We can then “expand” that to 10 riddles by creating variants that only differ by a few tokens:
- A 2kg tree grows in a planted pot with 10kg of soil. When the tree grows to 3kg, how much soil is left?
- Given a 2kg tree grows in a planted pot with 10kg of soil. When the tree grows to 3kg, how much soil is left?
- With a 2kg tree growing in a planted pot with 10kg of soil. When the tree grows to 3kg, how much soil is left?
- A 2kg tree is growing in a planted pot with 10kg of soil. When the tree grows to 3kg, how much soil is left?
- A 2kg tree grows in a planted pot with 10kg of soil. When the tree has grown to 3kg, how much soil is left?

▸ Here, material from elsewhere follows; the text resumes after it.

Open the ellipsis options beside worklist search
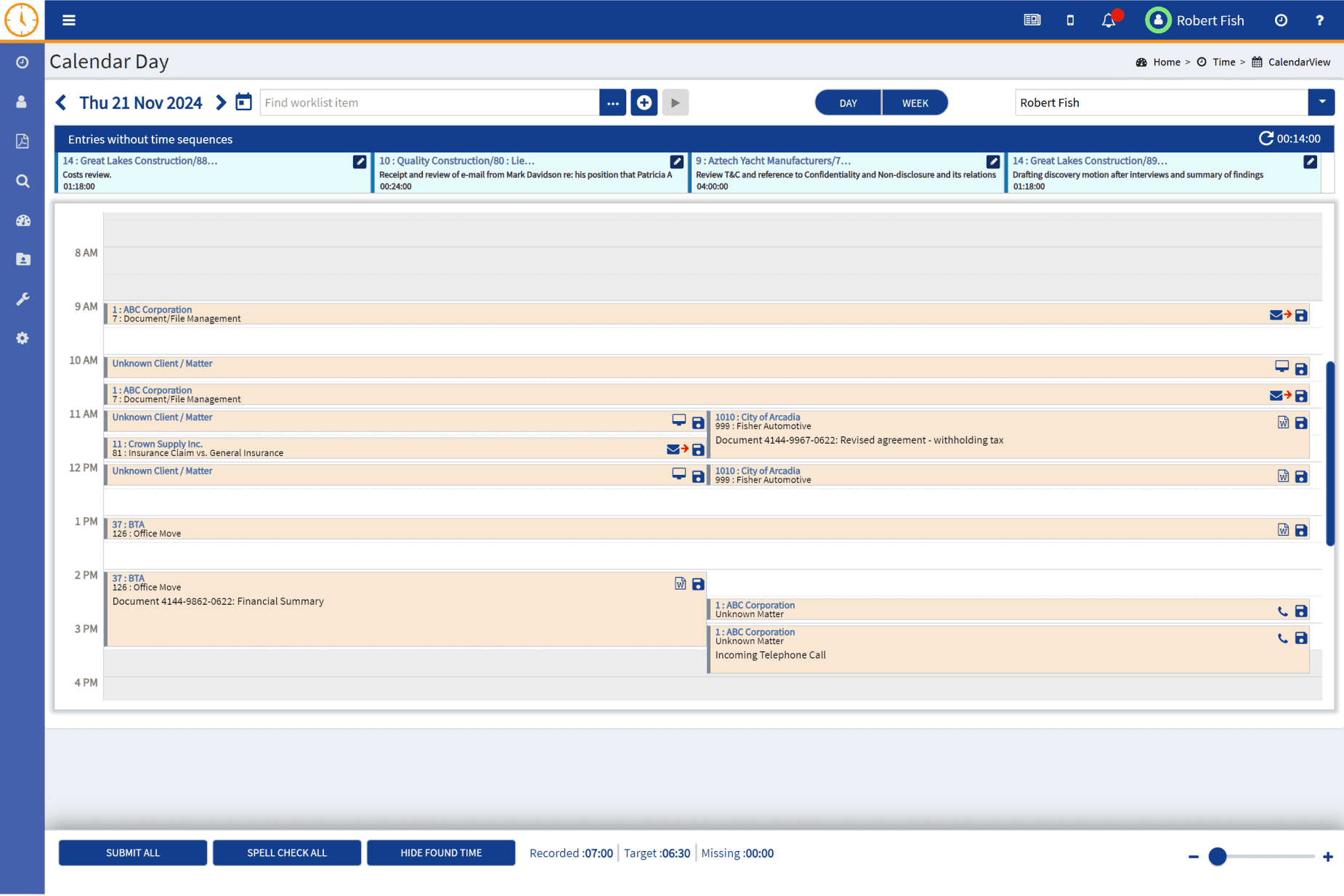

- With 2kg tree that grows in a planted pot with 10kg of soil. When the tree has grown to 3kg, how much soil is left?
- With a 2kg tree that grows in a planted pot with 10kg of soil. When the tree has grown to 3kg, how much soil is left?
- A 2kg tree grows in a planted pot with 10kg of soil, when the tree has grown to 3kg, how much soil is left?
- With a 2kg tree growing in a planted pot with 10kg of soil, when the tree has grown to 3kg, how much soil is left?
- A 2kg tree growing in a planted pot with 10kg of soil, when the tree has grown to 3kg, how much soil is left?
Why are we creating the variants? Because when you’re approaching the cognitive limit the impact of tokenization and embedding becomes more pronounced (i.e. the same things that trip up LLMs when counting how many R’s are in “Strawberry”).
A prompt that’s successful may have close “neighbours” that are failing, you can also use temperature for even more visibility and here’s how that looks:
What jump out here:
- Tokenization/embedding impacts outcome more than temperature, a prompt that fails tends to continue to fail across a range of temperatures.
- The word “Given” doesn’t radically change the meaning of the riddle but has a large negative impact on the LLM’s ability to solve the riddle.
- The riddle that starts “With 2kg…” performs perfectly fine despite the weird grammar.
- I initially set this up with a temperature range of 0.1 to 0.2 but when I noticed this wasn’t performing as poorly as in my previous blog post post I realised the default =CLAUDE() function must use a higher temperature. I tacked on 0.4 to 1 and the 0.4 setting got the same 50% score as I got in those tests.
- I have no idea what’s happening at 0.6 temperature, I double checked and it doesn’t look like it’s a mistake in the test, random good luck?
So now let’s improve these results by adding some prompt engineering:
That boosts us up to 98% but I suspect we’re now at the limit of how many instructions we can give the LLM, let’s test that by also asking it to “Only use New Zealand English in your responses”:
There we have it, our prompt engineering has pushed us to the LLM’s cognative limit and adding this one last instruction took it too far and our performance takes a substantial hit, this is despite the riddle answers not actually having any New Zealand spelling mistakes.
Again there’s nothing stopping us from solving NZ spelling in a follow-up prompt or just by using spellcheck, this is why we strongly recommend against using this prompt in our classes as you’ll often miss the LLM is returning nonsense (with perfect spelling).
Low resource languages
Spelling mistakes are nothing compared to the issues we have with New Zealand’s oldest language, Te Reo Māori. We’ve known for a long time that there is a direct link between the capabilities of the LLM in a specific language and the training data available for it.
When we say Te Reo Māori is a “Low Resource language” what we’re referring to is that English makes up 43% of the Common Crawl dataset and 22% of Wikipedia, Te Reo Māori in contrast is 0.057% and 0.0013% respectively.
This probably explains why the tree riddle when translated to Te Reo fails across all 10 variants even with extra prompt engineering. What it doesn’t explain is why adding even a single Te Reo word (kōwhai) reduces the pass rate to 33%.
I’ve been using Claude 3.5 to try to learn some Te Reo and I’m increasingly convinced that it’s cognitively an American who just happens to be fluent in Te Reo. I’ve noticed that avoiding English in the prompt and speaking only in Te Reo (I translate in a separate window) results in better outputs, especially when the question is specifically about the meaning of Te Reo words.